Öğretmenlerin 29 Aralık 2015 tarihinde aldığı grev kararına yönelik mahkeme kararları, yargı organları arasındaki uyuşmazlığı gözler önüne serdi. Bazı idare mahkemeleri, 29 Aralık 2015’te bir günlük iş bırakma eylemine katılan öğretmenlere verilen disiplin cezalarının iptaline karar verirken bazıları ise iş bırakma eylemini sendikal faaliyet saymadı.
BirGün'den Mustafa M. Bildircin'in haberine göre, farklı nitelikteki kararların kesinleşmesi üzerine mahkemeler arasındaki aykırılığın giderilmesi istemiyle başvurulan Danıştay İdari Dava Daireleri Kurulu da Aralık 2015’te, “Savaşa hayır barışı savunacağız” sloganlı grev kararına katılan öğretmenlerin sendikal faaliyet kapsamında hareket etmediği yönünde karar aldı.
Eğitim sendikaları ve bazı STK’ler, 29 Aralık 2015 tarihinde Türkiye genelinde bir günlük iş bırakma kararı aldı. Kürt illerinde uygulanan sokağa çıkma yasaklarına tepki amacıyla “Savaşa hayır barışı savunacağız” sloganı ile başlatılan greve Antalya, Konya, Kocaeli, İstanbul gibi illerden çok sayıda öğretmen katıldı. Greve katılan öğretmenlere, “Mazeretsiz göreve gelmedikleri” gerekçesiyle aylıktan kesme ya da kınama cezası uygulandı.
Farklı kararlar alındı
Greve katıldıkları için cezalandırılan öğretmenler, disiplin cezalarının iptali istemiyle yaşadıkları ilin idare mahkemelerine başvurdu. Bazı idare mahkemeleri, öğretmenler hakkındaki disiplin cezalarının “sendikal faaliyet” kapsamında değerlendirileceğini belirterek iptalini istedi. Bazı idare mahkemeleri ise öğretmenlerin disiplin cezalarının iptali istemini reddetti.

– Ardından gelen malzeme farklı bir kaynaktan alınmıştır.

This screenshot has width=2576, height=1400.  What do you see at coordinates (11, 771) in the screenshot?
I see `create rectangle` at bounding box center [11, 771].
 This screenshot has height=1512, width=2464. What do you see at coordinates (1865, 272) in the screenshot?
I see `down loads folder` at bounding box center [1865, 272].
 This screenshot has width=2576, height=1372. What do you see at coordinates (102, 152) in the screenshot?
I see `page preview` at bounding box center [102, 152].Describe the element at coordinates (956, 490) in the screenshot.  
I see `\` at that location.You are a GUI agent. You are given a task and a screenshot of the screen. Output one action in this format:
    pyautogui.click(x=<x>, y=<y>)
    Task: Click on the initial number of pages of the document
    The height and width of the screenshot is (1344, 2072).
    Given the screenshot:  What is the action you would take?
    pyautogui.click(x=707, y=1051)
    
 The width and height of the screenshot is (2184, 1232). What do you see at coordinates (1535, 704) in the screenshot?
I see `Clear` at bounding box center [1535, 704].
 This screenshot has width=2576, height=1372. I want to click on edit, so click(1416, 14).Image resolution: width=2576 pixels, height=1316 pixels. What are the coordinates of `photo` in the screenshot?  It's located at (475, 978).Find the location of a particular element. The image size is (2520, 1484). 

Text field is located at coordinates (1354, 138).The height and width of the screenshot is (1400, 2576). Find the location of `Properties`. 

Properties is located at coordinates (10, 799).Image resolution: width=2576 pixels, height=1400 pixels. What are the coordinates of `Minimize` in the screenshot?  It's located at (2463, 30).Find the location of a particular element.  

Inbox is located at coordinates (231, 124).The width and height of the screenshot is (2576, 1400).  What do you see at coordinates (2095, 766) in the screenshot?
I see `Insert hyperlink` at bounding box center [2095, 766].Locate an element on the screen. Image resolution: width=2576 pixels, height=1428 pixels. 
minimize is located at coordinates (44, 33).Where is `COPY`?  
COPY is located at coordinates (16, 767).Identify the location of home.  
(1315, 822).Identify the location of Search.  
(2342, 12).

İstanbul Bölge İdare Mahkemesi Başkanlar Kurulu, farklı nitelikte kararlar alan mahkemeler arasındaki aykırılığın giderilmesi talebiyle Danıştay İdari Dava Daireleri Kurulu’na başvurdu. Kurul, öğretmenlere verilen disiplin cezalarında hukuka aykırılık bulunmadığına hükmetti. Greve katılan öğretmenlere yönelik kararların tümünün, “İptal isteminin reddine” dair karar doğrultusunda giderilmesi istendi. Kararın gerekçesinde, “Sendikal faaliyet kapsamında işe gelinmemesi” halinde kişilerin mazeret izinli sayılacaklarının AİHM, AYM ve Danıştay İdari Dava Daireleri kararlarında da vurgulandığı belirtilse de “Ancak sendikal faaliyetlerin amacının üyelerin mesleki menfaatlerinin korunması olduğunun da gözden kaçırılmaması gerekmektedir” değerlendirmesinde bulunuldu.